セキュリティ対応の「マッスル メモリー」を強化するために、特にエンドポイントに関しては、生成 AI を使用して、攻撃者がどのようにエンドポイント、そのターゲット ポイント、および攻撃者が使用しようとする ID に侵入しようとするかを継続的に学習できます。 。

5. まったく新しいレベルへの最小特権アクセスの実現

生成 AI を適用して、ID、システム、時間の長さによってリソースへのアクセスを制限することは、最も強力なゼロトラスト AI です。強化されたユースケース。リソースと権限プロファイルに基づいて監査データを ChatGPT にクエリすると、システム管理者と SOC チームは毎年数千時間を節約できます。

最小権限アクセスの中核となるのは、古いアカウントを削除することです。 Ivanti の 2023 年セキュリティ準備状況レポートによると、企業の 45% が、元従業員や請負業者が依然として会社のシステムやファイルにアクティブにアクセスしているのではないかと疑っていることがわかりました。

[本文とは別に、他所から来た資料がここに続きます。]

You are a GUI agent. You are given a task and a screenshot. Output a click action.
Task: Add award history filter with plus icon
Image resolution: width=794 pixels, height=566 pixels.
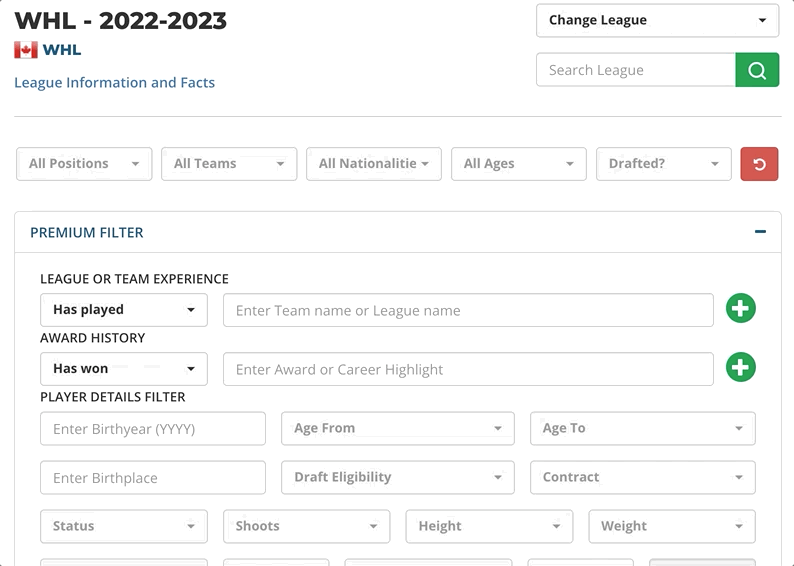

Ivanti の最高製品責任者である Dr. Srinivas Mukkamala は、「大企業は、広範囲にわたるアクセスを許可するアプリケーション、プラットフォーム、サードパーティ サービスの広大なエコシステムを考慮していないことがよくあります。従業員の範囲を大きく超えています。私たちはこれらを「ゾンビ認証情報」と呼んでいますが、驚くほど多くのセキュリティ専門家が、上層部の幹部であっても依然として前雇用主のシステムやデータにアクセスしています。」

6. 行動分析の微調整 、リスク スコアリング、およびセキュリティ ロールのリアルタイム調整

Generative AI と ChatGPT により、SOC アナリストとチームは、行動分析とリスク スコアリングによって発見された異常をより迅速に把握できるようになります。その後、潜在的な攻撃者が試みる横方向の動きを即座にブロックできます。リスク スコアのみを介して特権アクセスを定義することは時代遅れとなり、生成 AI はリクエストをコンテキストに組み込み、潜在的な脅威を特定するためにアルゴリズムにアラートを送信します。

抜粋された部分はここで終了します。